#### Input data
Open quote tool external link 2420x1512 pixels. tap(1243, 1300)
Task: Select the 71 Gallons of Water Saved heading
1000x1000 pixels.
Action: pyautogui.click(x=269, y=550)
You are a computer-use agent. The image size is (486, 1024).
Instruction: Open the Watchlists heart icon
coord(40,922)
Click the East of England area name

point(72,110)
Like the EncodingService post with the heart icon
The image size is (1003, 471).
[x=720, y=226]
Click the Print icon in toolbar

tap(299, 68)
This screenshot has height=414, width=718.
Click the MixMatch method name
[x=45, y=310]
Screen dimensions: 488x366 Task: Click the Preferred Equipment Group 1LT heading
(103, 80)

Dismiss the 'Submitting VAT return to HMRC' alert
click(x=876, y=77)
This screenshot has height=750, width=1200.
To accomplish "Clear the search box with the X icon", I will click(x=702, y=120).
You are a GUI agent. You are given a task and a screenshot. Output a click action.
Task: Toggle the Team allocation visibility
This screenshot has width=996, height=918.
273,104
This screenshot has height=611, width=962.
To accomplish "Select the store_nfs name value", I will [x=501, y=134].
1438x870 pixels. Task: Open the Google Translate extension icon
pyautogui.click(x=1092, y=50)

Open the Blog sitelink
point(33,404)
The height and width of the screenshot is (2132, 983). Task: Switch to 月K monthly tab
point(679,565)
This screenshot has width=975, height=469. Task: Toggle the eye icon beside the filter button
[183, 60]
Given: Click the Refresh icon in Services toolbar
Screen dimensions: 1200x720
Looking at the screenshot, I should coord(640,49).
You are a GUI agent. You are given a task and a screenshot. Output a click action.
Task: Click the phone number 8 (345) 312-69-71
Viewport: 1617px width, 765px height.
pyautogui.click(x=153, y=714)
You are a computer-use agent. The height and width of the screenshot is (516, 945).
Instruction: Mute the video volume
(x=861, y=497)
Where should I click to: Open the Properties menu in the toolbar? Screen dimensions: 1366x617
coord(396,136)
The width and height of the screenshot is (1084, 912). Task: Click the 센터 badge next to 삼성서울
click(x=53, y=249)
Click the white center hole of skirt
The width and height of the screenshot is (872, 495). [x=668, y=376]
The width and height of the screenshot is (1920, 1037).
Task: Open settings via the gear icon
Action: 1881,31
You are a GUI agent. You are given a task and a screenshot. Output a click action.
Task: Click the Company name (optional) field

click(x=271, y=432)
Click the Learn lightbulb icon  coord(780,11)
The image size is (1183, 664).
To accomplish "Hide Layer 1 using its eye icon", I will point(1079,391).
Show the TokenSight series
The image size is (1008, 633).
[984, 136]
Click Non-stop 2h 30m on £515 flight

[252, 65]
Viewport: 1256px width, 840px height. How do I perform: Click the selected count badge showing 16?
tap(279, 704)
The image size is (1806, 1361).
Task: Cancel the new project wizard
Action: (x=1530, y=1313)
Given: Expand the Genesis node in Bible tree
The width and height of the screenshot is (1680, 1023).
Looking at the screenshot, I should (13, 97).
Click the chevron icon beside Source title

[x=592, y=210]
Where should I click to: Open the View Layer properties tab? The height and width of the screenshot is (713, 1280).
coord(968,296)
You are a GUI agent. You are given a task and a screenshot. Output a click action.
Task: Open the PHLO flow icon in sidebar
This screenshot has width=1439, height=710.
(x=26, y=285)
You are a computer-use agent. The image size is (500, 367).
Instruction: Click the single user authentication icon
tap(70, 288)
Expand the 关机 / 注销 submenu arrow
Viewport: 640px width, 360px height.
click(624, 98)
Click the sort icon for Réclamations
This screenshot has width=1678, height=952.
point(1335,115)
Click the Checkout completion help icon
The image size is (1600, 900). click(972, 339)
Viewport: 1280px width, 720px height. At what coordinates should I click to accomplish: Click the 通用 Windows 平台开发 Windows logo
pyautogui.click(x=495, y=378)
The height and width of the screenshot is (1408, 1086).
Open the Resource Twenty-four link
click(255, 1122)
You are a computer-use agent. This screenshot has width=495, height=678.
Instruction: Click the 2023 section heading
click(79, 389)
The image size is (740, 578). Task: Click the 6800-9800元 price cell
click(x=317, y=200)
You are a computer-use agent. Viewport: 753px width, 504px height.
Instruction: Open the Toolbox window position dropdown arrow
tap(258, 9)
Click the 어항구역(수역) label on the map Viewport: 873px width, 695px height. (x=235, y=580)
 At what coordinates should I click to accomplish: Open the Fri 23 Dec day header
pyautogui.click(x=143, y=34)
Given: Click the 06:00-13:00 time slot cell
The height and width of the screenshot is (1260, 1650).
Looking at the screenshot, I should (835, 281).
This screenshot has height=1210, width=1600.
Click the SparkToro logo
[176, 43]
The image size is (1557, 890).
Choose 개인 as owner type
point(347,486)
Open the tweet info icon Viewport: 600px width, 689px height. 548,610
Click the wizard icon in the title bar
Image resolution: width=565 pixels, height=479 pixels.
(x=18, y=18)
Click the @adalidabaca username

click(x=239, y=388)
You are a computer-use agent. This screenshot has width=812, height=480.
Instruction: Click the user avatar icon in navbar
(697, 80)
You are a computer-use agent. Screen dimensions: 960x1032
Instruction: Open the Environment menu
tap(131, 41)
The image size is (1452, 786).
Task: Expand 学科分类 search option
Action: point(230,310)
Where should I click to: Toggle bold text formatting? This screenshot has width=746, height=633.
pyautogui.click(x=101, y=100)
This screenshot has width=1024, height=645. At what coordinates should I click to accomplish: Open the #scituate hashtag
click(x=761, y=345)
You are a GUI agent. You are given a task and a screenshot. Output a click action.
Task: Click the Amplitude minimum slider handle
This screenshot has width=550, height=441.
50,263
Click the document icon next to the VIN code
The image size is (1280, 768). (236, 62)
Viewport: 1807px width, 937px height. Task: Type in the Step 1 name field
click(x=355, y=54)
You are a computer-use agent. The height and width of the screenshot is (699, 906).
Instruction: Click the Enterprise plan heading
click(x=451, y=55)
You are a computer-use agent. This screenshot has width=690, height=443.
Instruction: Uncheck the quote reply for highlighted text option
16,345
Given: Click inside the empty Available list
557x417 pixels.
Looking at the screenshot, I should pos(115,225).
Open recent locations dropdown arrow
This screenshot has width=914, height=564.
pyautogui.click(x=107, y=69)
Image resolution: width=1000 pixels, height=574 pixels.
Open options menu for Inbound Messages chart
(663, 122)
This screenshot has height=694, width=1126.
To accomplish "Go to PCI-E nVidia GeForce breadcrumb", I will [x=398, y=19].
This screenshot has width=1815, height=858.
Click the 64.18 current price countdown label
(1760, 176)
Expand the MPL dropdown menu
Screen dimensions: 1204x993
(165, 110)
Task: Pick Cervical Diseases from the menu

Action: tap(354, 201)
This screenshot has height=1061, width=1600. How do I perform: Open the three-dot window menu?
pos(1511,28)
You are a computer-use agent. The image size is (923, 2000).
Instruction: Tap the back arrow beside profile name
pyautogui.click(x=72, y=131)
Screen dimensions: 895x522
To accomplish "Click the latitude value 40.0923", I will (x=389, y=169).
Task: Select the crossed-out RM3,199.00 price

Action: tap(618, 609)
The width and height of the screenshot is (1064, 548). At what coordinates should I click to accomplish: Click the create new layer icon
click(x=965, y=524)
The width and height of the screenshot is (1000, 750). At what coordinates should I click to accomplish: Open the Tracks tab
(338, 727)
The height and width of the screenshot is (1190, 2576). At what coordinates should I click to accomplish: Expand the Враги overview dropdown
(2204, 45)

#### Work instructions
Read the entries and pick out all lines that include the word "value".

#### Task result
To accomplish "Select the store_nfs name value", I will [x=501, y=134].
To accomplish "Click the latitude value 40.0923", I will (x=389, y=169).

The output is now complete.